Index | Thread | Search

From:
Mark Kettenis <mark.kettenis@xs4all.nl>
Subject:
Re: Fix nested copy(9) for btrace's ustack
To:
Martin Pieuchot <mpi@grenadille.net>
Cc:
deraadt@openbsd.org, cludwig@genua.de, tech@openbsd.org
Date:
Mon, 10 Mar 2025 21:29:27 +0100

Download raw body.

Thread
> Date: Mon, 10 Mar 2025 20:52:23 +0100
> From: Martin Pieuchot <mpi@grenadille.net>
> 
> On 07/03/25(Fri) 09:14, Theo de Raadt wrote:
> > It seems like a huge change in behaviour to have nested operations here.
> > 
> > I'm suspicious that it only requires these two changes, and anticipate
> > the entire mechanism can't be moved from singular to nested with just
> > this.  That prompts the questions:  How did we get here, and is this
> > viable recursion???  I strongly suspect no.
> 
> I believe we get there because some ddb/dtrace code is now relying on
> copyin(9) which overrides `pcb_onfault'.  I don't think using copyin(9)
> inside ddb/dtrace code is viable.  We cannot inspect the kernel it we
> rely on its APIs.

The problem is the copyin(9) call in stacktrace_save_utrace() isn't
it?  That is actually about inspecting userland, not the kernel.

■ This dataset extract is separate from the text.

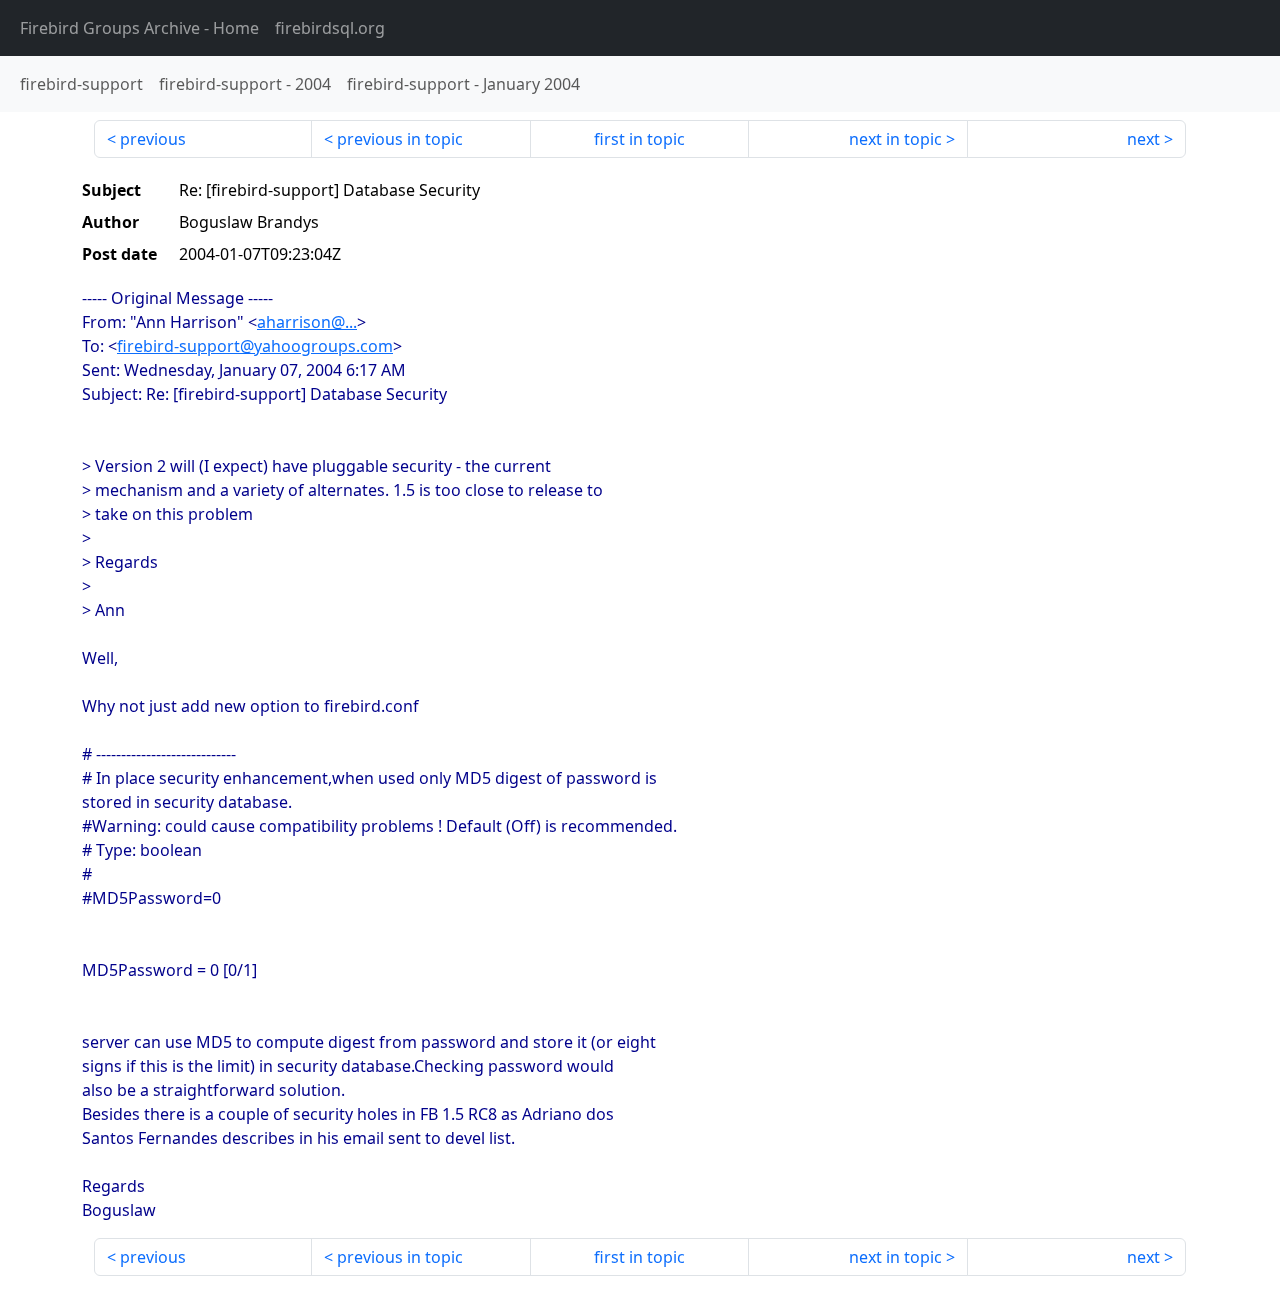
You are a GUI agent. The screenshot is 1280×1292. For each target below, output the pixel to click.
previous (153, 139)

Anyway, the problem here really is calling copyin(9) from interrupt
context; we never designed the kernel to allow that.  You half-fixed
the problem by setting ci_inatomic, but that isn't the whole story.
So yes I agree that using copyin(9) in this context is wrong.

> Christian, could we use a ddb/dtrace version of copyin(9) that would not
> mess with `pcb_onfault'?

There are two ways to fix this I think:

* Check pcb_onfault and skip the copyin(9) call if it is already set.

* Save pcb_onfault before the copyin(9) call and restore it
  afterwards.  Probably need to set it to NULL before the copyin(9)
  call.

The last option is probably better since otherwise userland backtraces
will terminate early whenever a system call is doing a copyin(9),
which would create a significant blindspot.

Probably should create a wrapper and maybe call _copyin() instead of
copyin() in that wrapper.  Best to move the ci_inatomic frobbing in
there as well.